Do you agree or not? Justify your answer.

Student 1. L. Schwartz

Having had some experience with traditional psychoanalysis and psychotherapy, I was relieved to know that transference/counter-transference for social work practice is liberated from the grandiose notion of an omniscient therapist who can be all things and know the true nature (unconscious) of their clients/patients (Saari, 1986). Freud originated the concept of the analyst being a “blank slate,” withholding personality and opinions or any action-oriented process. This practice was thought to enable the client/patient to enact behavioral patterns within the context of the therapeutic relationship to elicit reflection and the “ability to see true reality” (1986). Contemporary thinking has adjusted this patriarchal model as social work focus on person-in-situation/environment became prominent. Saari proposes that what we know about the unconscious (that it changes over time) call for a therapy that is a “mutually interactive construction of the clients ‘reality” (1986). Social workers can exchange information dependent on the context in order to facilitate shared meaning making. I especially appreciate how this supports the Just Practice Framework.

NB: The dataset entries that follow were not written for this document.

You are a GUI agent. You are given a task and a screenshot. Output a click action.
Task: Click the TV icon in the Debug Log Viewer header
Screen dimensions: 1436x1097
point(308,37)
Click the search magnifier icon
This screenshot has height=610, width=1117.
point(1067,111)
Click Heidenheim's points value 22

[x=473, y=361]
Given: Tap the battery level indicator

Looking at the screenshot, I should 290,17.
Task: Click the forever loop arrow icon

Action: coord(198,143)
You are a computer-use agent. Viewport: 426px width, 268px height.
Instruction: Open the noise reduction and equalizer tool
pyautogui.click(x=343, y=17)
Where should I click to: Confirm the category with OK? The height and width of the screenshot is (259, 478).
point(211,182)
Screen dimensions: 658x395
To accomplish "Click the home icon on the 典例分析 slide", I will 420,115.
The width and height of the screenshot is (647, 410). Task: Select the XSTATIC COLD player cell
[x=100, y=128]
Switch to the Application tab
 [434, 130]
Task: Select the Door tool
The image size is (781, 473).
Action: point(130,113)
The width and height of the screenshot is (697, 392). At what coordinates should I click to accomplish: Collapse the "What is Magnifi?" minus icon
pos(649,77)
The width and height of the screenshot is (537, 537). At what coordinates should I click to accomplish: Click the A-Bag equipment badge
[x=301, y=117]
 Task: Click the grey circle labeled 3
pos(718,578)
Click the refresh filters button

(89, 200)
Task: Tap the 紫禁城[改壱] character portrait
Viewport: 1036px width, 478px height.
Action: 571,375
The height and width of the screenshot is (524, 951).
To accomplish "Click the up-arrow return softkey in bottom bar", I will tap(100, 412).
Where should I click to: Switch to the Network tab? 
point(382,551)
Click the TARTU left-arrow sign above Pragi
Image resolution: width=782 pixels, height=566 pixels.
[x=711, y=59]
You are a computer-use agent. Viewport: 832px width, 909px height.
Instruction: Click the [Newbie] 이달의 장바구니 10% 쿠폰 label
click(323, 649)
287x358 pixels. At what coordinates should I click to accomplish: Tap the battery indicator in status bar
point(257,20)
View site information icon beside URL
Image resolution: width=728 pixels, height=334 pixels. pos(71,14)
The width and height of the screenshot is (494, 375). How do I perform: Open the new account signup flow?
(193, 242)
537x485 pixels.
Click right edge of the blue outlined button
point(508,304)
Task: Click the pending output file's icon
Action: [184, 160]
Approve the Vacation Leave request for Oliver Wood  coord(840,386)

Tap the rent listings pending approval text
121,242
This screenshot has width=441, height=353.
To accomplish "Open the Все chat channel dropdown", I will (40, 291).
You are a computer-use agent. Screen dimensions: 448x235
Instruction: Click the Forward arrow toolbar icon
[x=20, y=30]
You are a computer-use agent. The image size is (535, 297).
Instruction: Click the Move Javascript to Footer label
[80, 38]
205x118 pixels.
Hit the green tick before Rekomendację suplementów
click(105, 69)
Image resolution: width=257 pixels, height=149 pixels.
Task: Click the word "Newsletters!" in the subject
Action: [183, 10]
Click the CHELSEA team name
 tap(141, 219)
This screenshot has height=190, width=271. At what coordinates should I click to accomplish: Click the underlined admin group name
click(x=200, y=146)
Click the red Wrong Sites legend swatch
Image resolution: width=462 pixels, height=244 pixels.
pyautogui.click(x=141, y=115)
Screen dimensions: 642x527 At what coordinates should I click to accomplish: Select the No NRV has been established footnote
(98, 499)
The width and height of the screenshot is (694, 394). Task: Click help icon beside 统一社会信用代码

De-pathologizing transference and countertransference create the opportunity for greater awareness and growth in therapy. In my experience with older adults, I am aware of my countertransference on a regular basis. Working with people until they either die or leave their homes for an institution triggers certain emotions that I am learning to regulate when I realize what “meaning” in my own life I am attending. Being mindful always brings me back to the clients’ needs. I see transference often with people who have estranged familial relationships. I become the “object” and we can use this recognition in an action-oriented way.

Student 2. E. Rodriguez

In the article “The created relationship: Transference, countertransference and therapeutic culture,” Saari (1986) tells that that the concepts of transference and countertransference are an inevitable part of therapy, and it part of our ability to understand ourselves and others. It is also through our interactions with one another that we are able to achieve this. Countertransference is when a “therapist personality is inevitably a part of the treatment situation” (p. 48). This couldn't be more true in the social services field.Transference and countertransference are definitely part of my work with my clients. In the past, I had a very difficult experience with a client who would perceive me as a family member and had unrealistic expectations of our relationship. I had just started working in social services, I was inexperience and unware. I did not realized that what she manifested were particularly connected to her childhood experience. It wasn’t until later, that I understood. There have also been times where I have experience countertransference with my clients. Some of my clients have been demanding and difficult to work with. I misunderstood them and reacted defensively. I came to realize that the conflict between my clients was often triggered by my own life issues. It is not always easy to recognize your own countertransference, but becoming self-aware has helped me manage my own personal feelings. I have learned how to respond appropriately, and this has made the working relationship with my clients so much better.